San Francisco hospital moves permanent beds to house temporary psych patients

Anne-Marie Kommers -

California's Department of Public Health will move dozens of permanent beds from a long-term residential program at Zuckerberg San Francisco General Hospital to a short-term program in another part of the hospital, according to The San Francisco Examiner.

Around 18 Adult Rehabilitation Facility patients were informed Aug. 19 they had 60 days to move to another part of the hospital. The ARF unit currently has 55 beds for patients with chronic mental health conditions, some of whom have lived there for decades. The hospital plans to reduce that number to 14.

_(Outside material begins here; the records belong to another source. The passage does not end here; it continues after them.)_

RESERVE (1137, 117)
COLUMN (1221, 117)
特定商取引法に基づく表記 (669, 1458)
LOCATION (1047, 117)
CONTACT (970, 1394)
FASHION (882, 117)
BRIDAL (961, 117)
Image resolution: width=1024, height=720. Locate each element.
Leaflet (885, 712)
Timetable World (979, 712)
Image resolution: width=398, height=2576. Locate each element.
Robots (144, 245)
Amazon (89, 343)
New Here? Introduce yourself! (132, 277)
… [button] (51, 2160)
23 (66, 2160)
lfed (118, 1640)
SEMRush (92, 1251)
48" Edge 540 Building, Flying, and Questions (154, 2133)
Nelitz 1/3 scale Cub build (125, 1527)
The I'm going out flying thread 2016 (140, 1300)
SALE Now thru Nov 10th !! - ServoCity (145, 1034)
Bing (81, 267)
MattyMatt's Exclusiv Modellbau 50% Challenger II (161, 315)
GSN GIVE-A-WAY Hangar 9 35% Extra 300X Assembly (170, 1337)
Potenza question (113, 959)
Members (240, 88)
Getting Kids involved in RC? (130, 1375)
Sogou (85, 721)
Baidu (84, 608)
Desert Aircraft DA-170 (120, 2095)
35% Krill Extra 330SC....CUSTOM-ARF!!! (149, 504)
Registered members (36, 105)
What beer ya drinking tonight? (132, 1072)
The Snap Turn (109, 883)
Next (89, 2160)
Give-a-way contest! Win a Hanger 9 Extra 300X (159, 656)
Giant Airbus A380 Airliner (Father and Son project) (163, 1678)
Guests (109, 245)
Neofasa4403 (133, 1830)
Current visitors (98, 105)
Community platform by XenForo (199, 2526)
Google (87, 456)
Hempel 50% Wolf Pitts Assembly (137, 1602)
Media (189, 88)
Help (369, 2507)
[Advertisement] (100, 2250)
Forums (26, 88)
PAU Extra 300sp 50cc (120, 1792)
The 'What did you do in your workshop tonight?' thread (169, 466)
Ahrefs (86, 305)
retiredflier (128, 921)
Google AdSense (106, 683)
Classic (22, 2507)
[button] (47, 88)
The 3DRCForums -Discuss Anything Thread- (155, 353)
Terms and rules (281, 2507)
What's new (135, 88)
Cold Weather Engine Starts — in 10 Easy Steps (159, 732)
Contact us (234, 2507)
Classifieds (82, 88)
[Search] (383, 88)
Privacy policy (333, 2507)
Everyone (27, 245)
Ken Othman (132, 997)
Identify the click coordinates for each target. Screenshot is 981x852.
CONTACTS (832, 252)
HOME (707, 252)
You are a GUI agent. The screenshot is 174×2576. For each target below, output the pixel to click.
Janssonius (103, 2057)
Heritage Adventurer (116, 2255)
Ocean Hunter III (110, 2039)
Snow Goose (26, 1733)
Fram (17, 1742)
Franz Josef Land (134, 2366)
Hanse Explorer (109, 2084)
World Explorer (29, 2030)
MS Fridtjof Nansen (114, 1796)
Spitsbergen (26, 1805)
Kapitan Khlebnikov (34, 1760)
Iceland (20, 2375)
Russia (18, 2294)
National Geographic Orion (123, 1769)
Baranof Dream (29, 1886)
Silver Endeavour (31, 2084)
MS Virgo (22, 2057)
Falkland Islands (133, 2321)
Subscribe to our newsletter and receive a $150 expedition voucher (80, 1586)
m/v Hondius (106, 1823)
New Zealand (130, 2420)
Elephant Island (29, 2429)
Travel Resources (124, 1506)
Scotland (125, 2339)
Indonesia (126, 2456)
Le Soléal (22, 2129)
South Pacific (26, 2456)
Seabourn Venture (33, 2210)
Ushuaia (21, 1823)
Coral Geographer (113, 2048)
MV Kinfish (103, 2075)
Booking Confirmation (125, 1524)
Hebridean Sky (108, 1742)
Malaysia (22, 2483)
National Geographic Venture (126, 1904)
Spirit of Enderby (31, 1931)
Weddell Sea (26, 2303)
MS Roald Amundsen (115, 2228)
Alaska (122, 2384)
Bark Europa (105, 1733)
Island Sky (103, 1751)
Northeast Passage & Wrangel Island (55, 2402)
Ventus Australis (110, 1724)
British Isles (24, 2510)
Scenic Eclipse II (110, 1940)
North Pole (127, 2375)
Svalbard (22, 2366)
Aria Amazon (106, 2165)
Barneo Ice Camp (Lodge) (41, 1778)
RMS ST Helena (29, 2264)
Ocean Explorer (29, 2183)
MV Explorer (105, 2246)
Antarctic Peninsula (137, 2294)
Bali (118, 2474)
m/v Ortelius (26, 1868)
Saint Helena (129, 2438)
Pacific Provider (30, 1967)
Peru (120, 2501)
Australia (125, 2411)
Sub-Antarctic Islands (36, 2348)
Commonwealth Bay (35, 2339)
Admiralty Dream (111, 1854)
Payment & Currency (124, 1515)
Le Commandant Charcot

The beds will be moved to bolster a 27-bed expansion at Hummingbird Place, the hospital's Navigation Center for homeless individuals seeking mental health and addiction treatment. 

Hospital nurses protested the decision and issued a petition Aug. 20 with over 560 signatures, claiming the bed closures are displacing mentally ill patients and outsourcing employee jobs to an outside nonprofit. They plan to hold a rally Aug. 22.

The hospital pushed back on the criticisms, saying the ARF beds are underused and could be better employed elsewhere. Only 32 people lived in the 55-bed unit as of July 2019, The San Francisco Chronicle reported. Most patients displaced from the ARF will be moved to another facility for the elderly in the same building, which had 21 empty beds as of July.

"Why have vacant beds in a building when you can fill those beds with people who have this need for psychiatric respite services?" Rachael Kagan, a health department spokesperson, told The San Francisco Chronicle.